From the records below, copy the lines that include "computer".

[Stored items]
:::::

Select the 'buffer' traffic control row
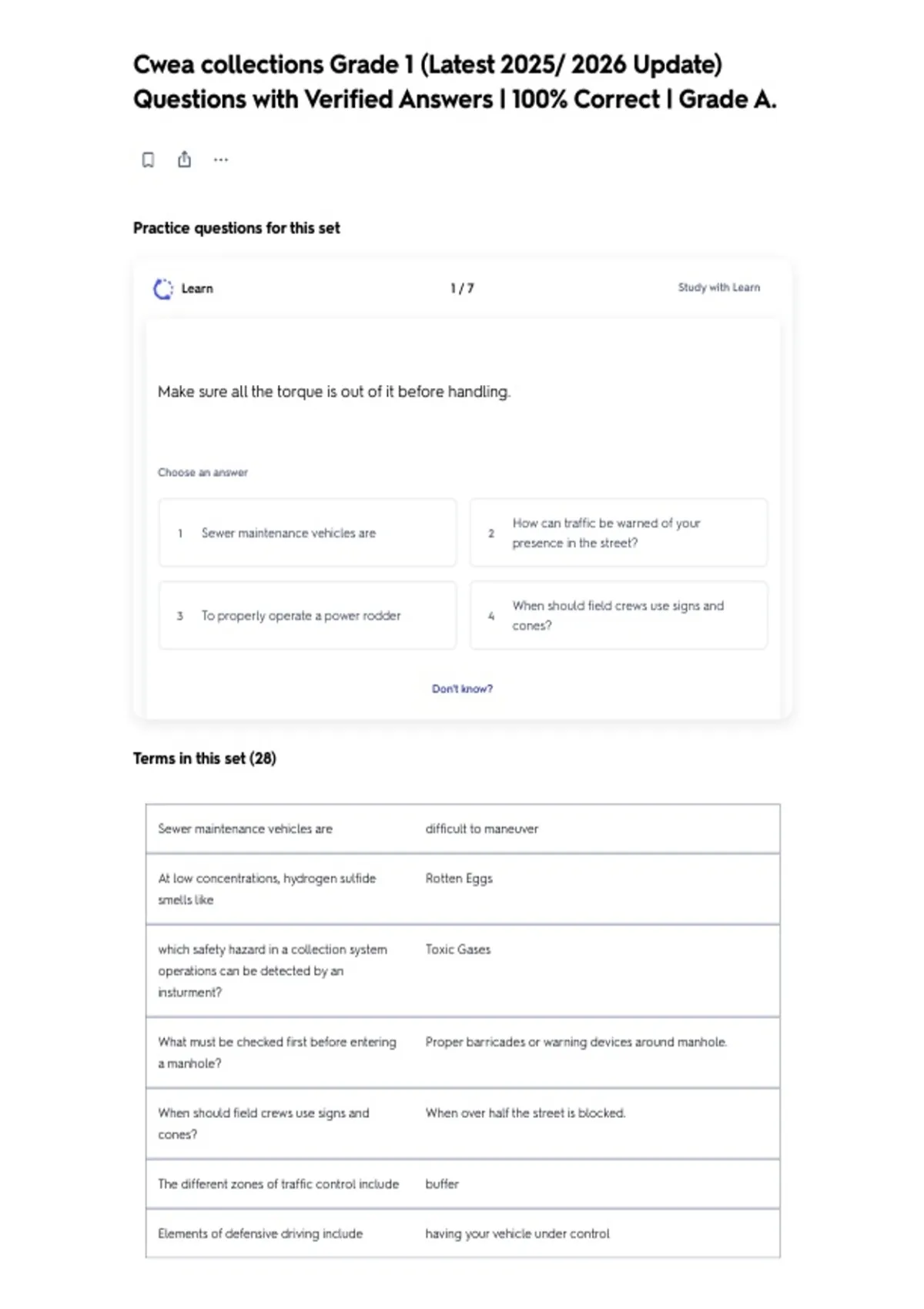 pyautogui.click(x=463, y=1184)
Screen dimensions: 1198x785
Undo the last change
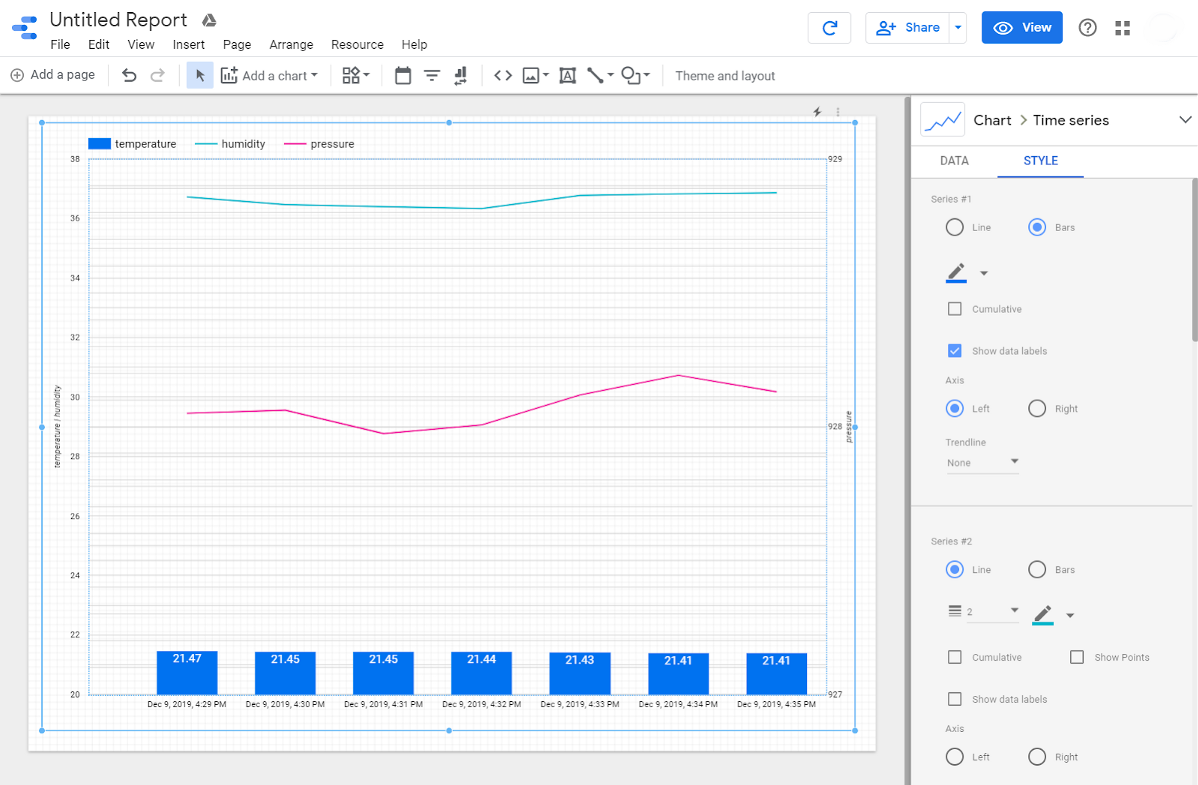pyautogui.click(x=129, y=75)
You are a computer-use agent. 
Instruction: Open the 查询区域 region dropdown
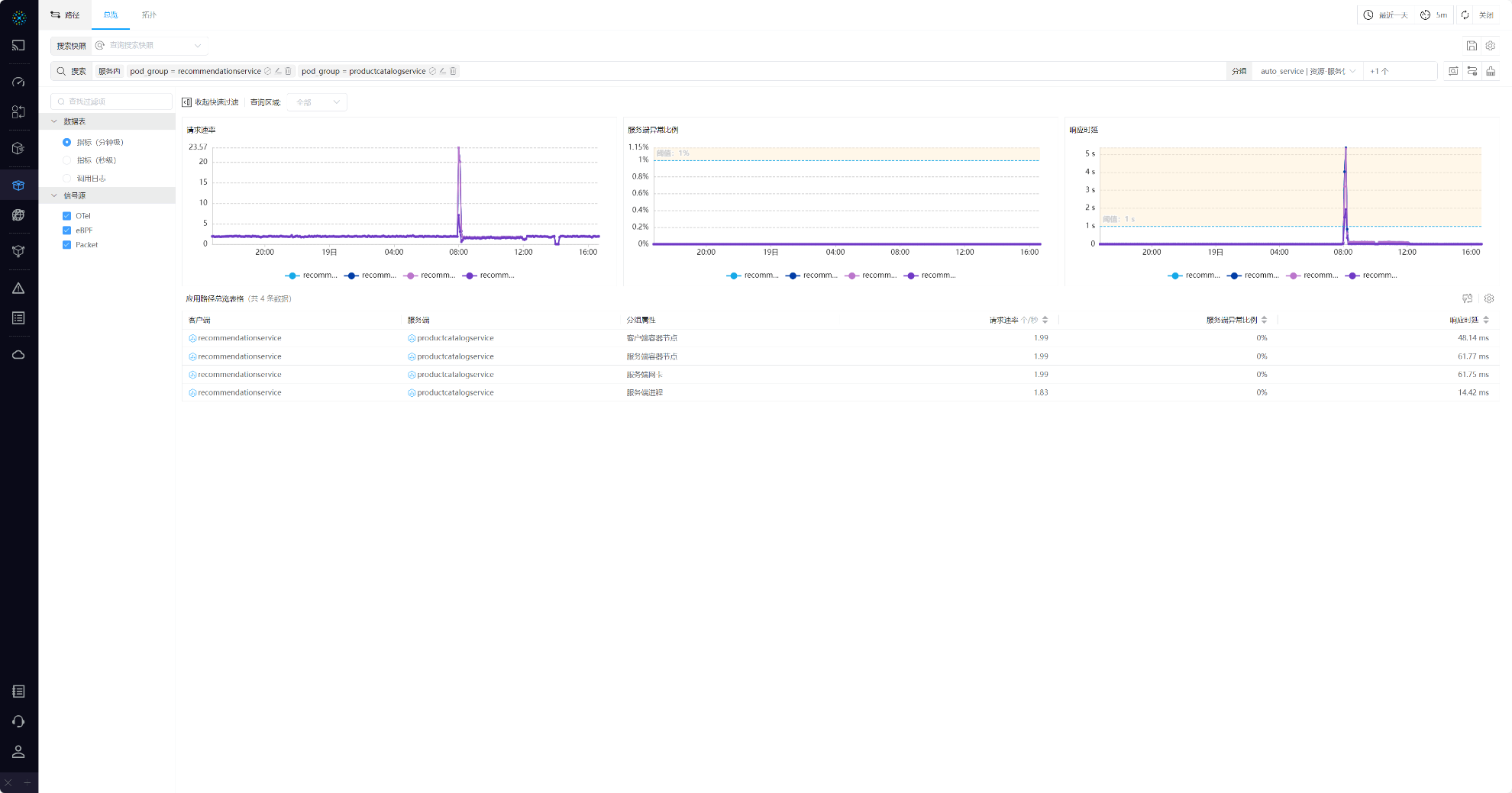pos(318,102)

:::::

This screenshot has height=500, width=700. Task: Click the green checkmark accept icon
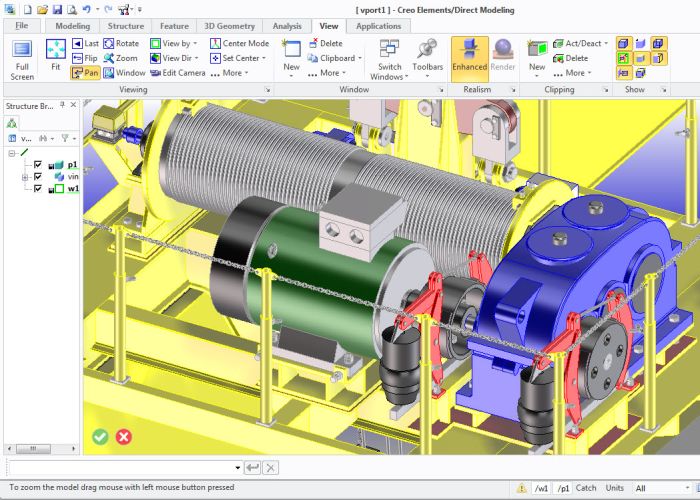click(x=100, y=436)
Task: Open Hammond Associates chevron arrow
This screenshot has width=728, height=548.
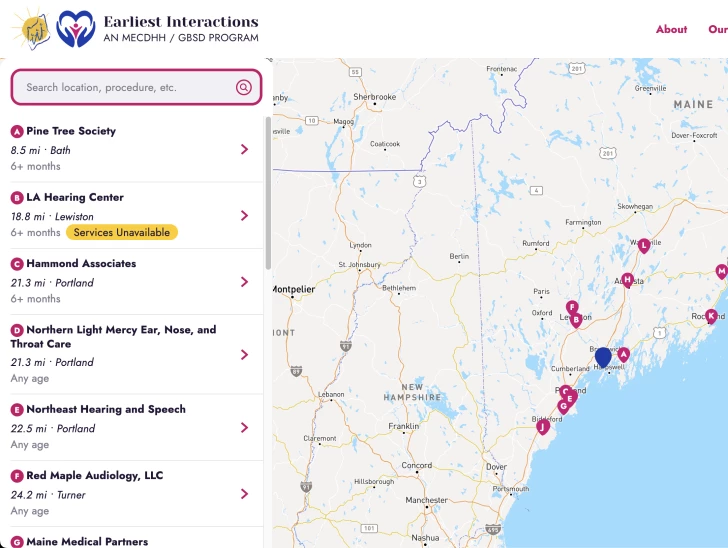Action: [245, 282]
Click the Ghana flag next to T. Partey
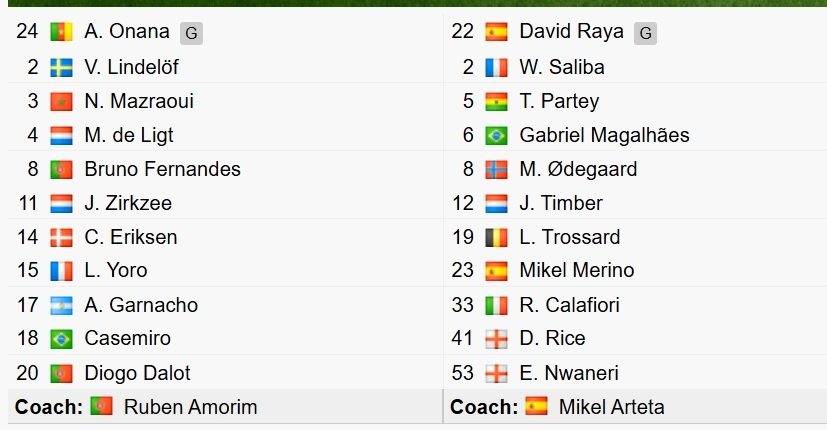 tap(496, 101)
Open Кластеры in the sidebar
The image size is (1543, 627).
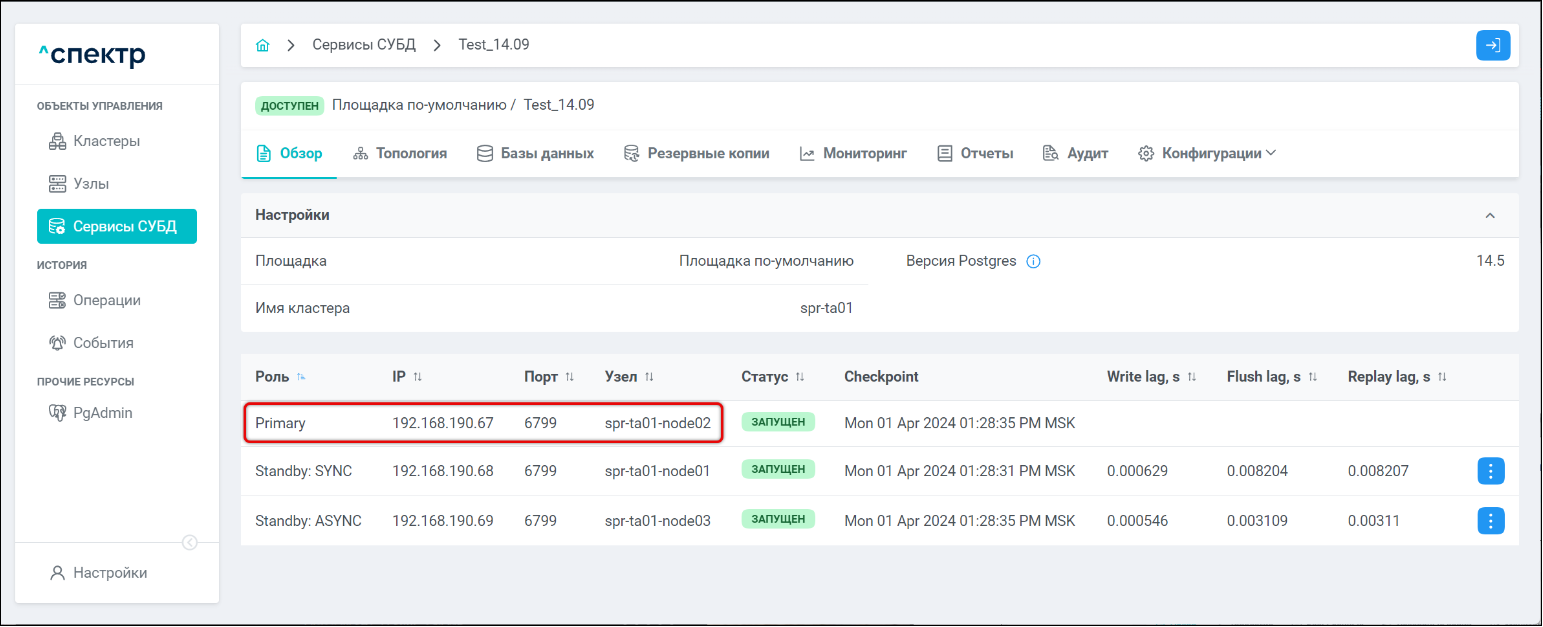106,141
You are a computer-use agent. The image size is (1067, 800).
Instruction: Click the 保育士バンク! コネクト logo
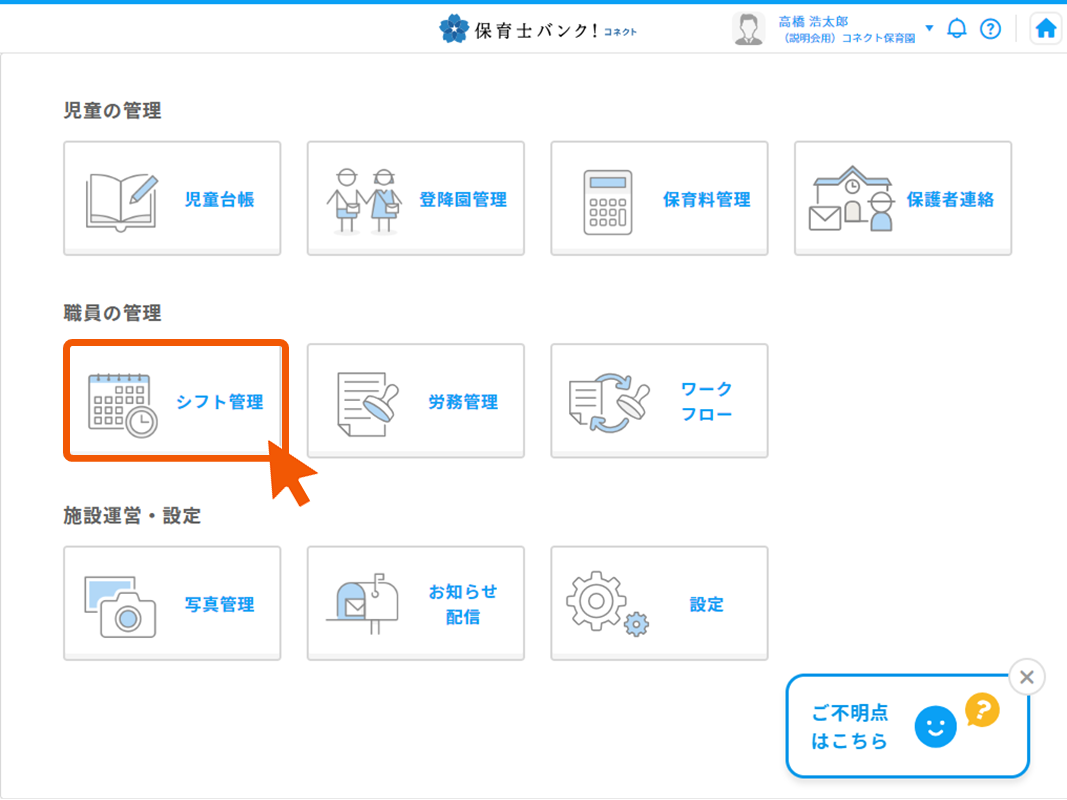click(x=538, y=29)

:::::

§ **Solved problem**:
You are a computer-use agent. 
You are a computer-use agent. The image size is (1067, 800).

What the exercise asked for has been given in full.